Jude 1:14-15 And Enoch also, the seventh from Adam, prophesied of these, saying, Behold, the Lord cometh with ten thousands of his saints, (15) To execute judgment upon all, and to convince all that are ungodly among them of all their ungodly deeds which they have ungodly committed, and of all their hard speeches which ungodly sinners have spoken against him.When he says, "the Lord cometh," the Greek form is "ἦλθεν, past tense, "he came" (using the aorist in this case), even though it points to the future event of the second coming. The translators here used the present tense, really just to avoid confusing the typical English reader. But the fact remains that in Hebrew thought, the "prophetic perfect," as it is sometimes called, is a perfectly legitimate way to refer to events with two different time references, one the actual historical point in time, the other as an established event of the past, to indicate the certainty of the event in the divine plan.
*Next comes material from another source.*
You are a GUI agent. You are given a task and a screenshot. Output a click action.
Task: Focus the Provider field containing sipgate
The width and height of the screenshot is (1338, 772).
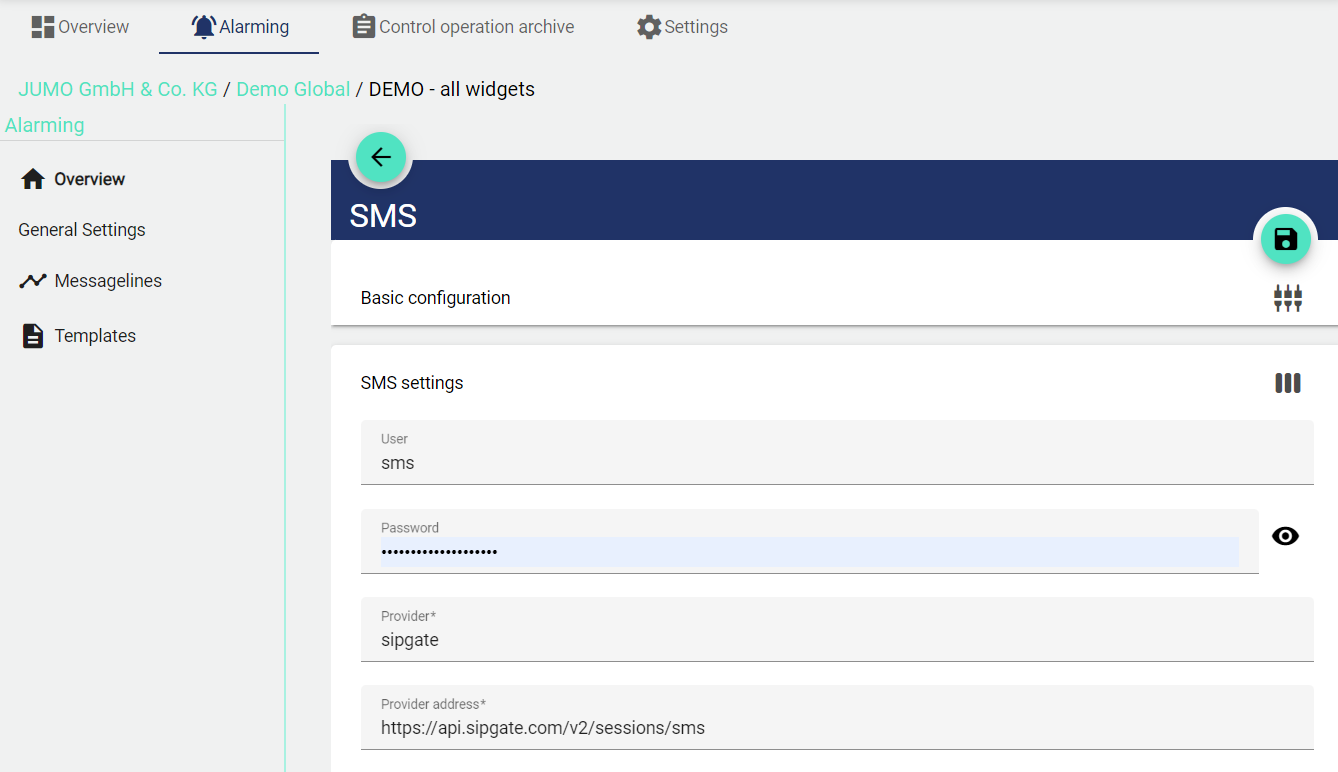point(836,640)
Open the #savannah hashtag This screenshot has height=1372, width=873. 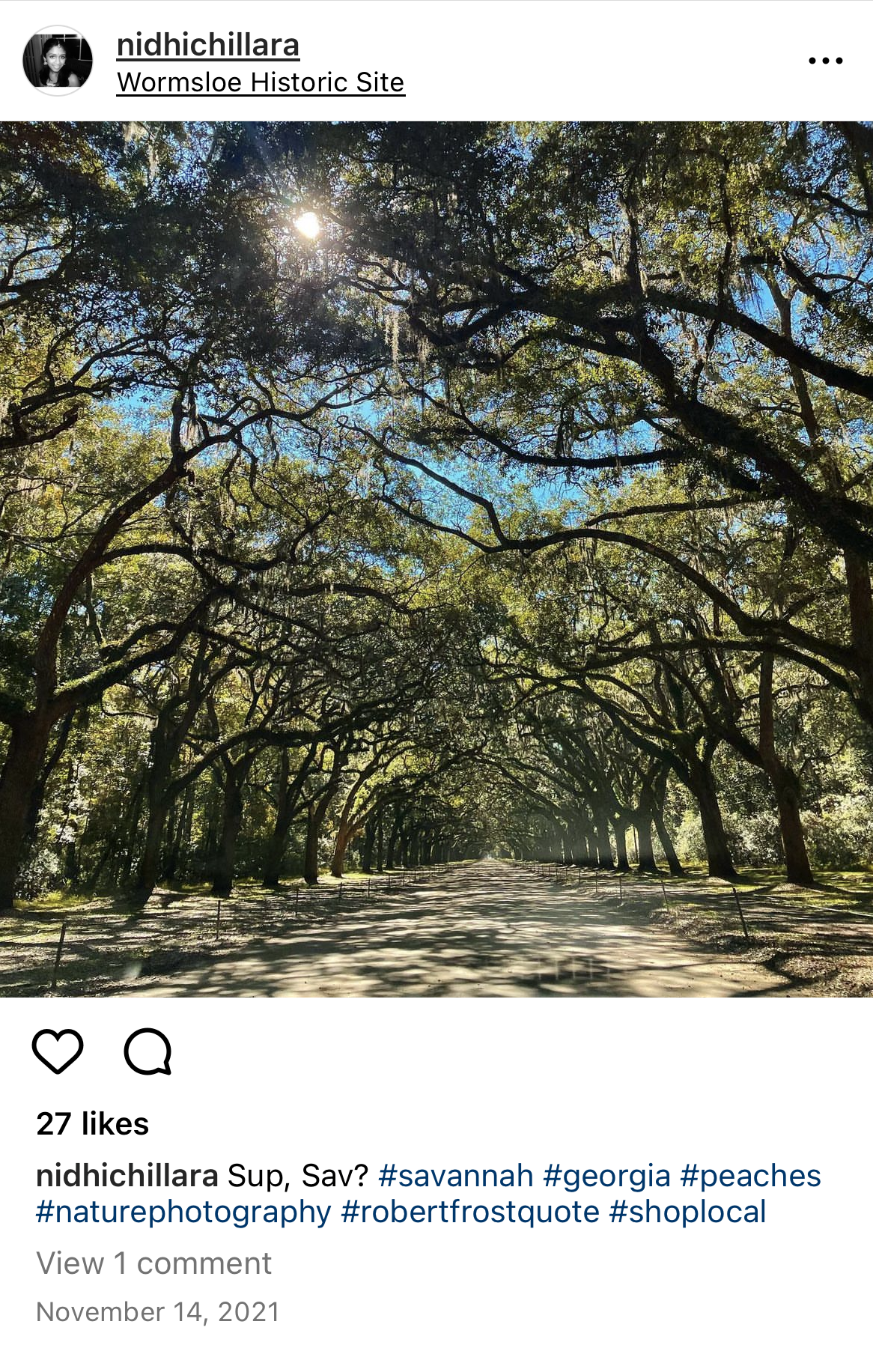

Hebrews 10:9-13 then He said, "BEHOLD, I HAVE COME TO DO YOUR WILL, O GOD." He takes away the first that He may establish the second. (10) By that will we have been sanctified through the offering of the body of Jesus Christ once for all. (11) And every priest stands ministering daily and offering repeatedly the same sacrifices, which can never take away sins. (12) But this Man, after He had offered one sacrifice for sins forever, sat down at the right hand of God, (13) from that time waiting till His enemies are made His footstool.Again, the sanctification of the believer, their setting apart for the divine purpose, is spoken of here as an accomplished, past tense event. The word translated "once for all" is the adverb "ἐφάπαξ" "ephapax." It is also used here, and also in connection with Christ's death. Note the emphasis on the past tense nature of the event:
Romans 6:9-10 Knowing that Christ being raised from the dead dieth no more; death hath no more dominion over him. (10) For in that he died, he died unto sin once : but in that he liveth, he liveth unto God.Note the holy author is not saying He is dying once. He says "died once." It is a concluded event. So too in Hebrews, which the author there confirms in the following verses. If we were sanctified, past tense, by the offering of Christ's body on our behalf, the sanctification could not be complete unless the offering was complete, and that is the whole thrust of our author, that the sacrifices under Moses could not accomplish a complete expiation of sin, but the death of Jesus does, and has, past tense, accomplished that for us.